Sleep Machines

The photographer capturing bodies on the beach lost in nature
By Emma Pradella | Art | 5 November 2018

Sleep Machines came to me in a dream, as an image,” says photographer and model Remy Holwick of her new photography book, “I worked backwards into this body of work, removing personalities from human bodies and littering Venice Beach with the forms.”

For her first publishing endeavour, courtesy of NYC-based Paradigm Publishing, Holwick returned to native Venice Beach, California. With a cast that includes the photographer’s close friends, dancers and professional models, Sleep Machines portrays the organic dimension where the organic human body and nature meet.

“I was asleep in bed in my studio in Los Angeles, and had a vivid dream of a pile of sleeping bodies on an empty beach,” Howick tells us, explaining the subconscious origin of the project. The photographer’s fondness for Venice Beach, aside from being her hometown, feeds back to her family’s older generations – it’s where her father, painter Wayne Holwick, as well as many of her other family and friends, have created a lot of their work. “I like it picking up in one symbolic sense where my family left off – it was a long process artistically to get to a point where I was comfortable as a photographer, because I started out as an artist with painting and drawing, but I feel like I’d forever compare myself to my dad and it made it difficult to make any work that felt honest,” she says. “[Working in] Venice beach felt like a nod to, yes, this is where I come from, but here is my own way to handle it, and my own way to interpret it, and it’s really mine, not a derivative.”

→ Data excerpt

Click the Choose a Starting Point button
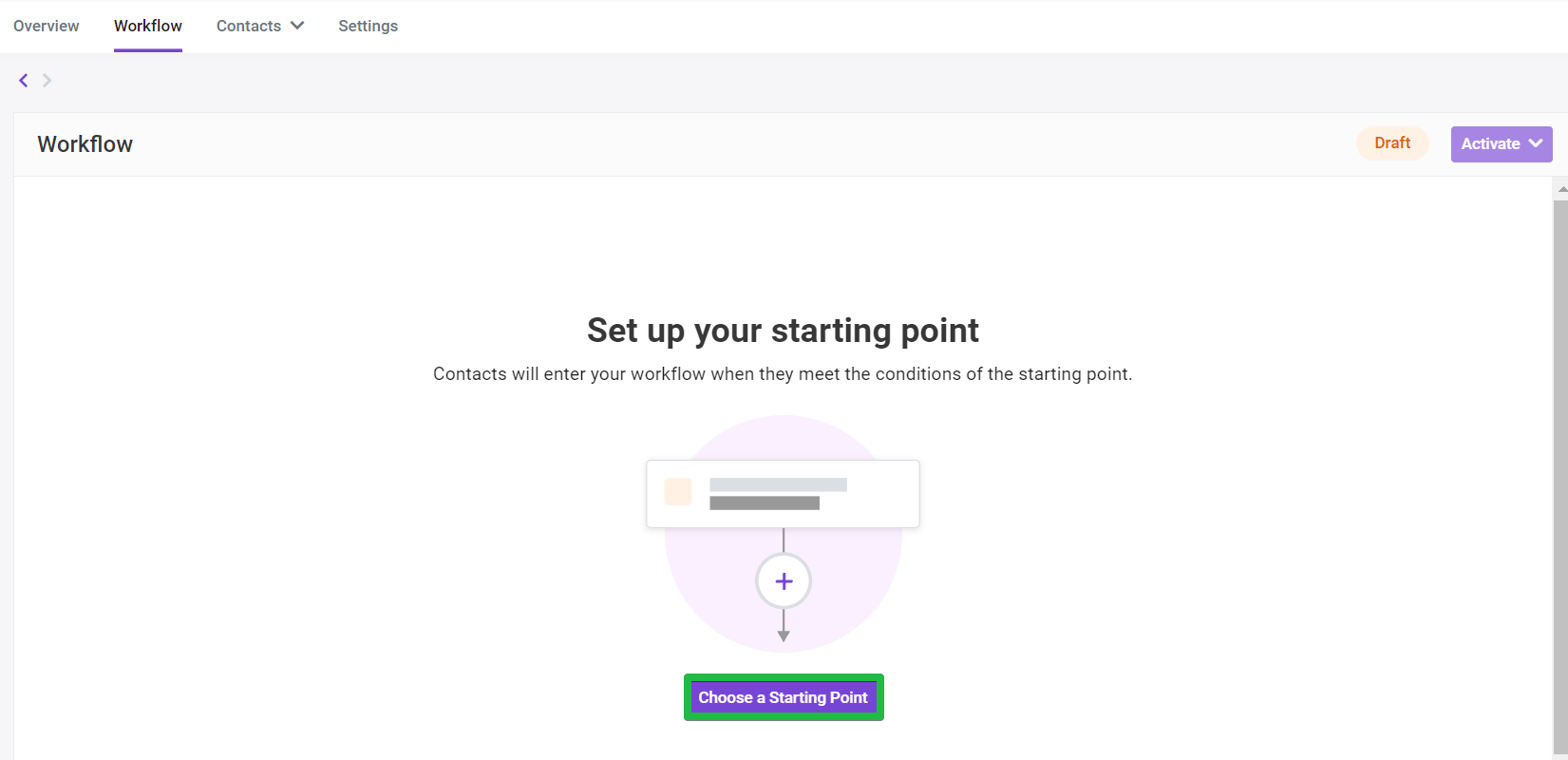This screenshot has height=760, width=1568. (784, 697)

→ What you will do
In the article on Sleep Machines, which publisher brought out the book?

→ Answer to the task
Paradigm Publishing, a publisher based in New York City.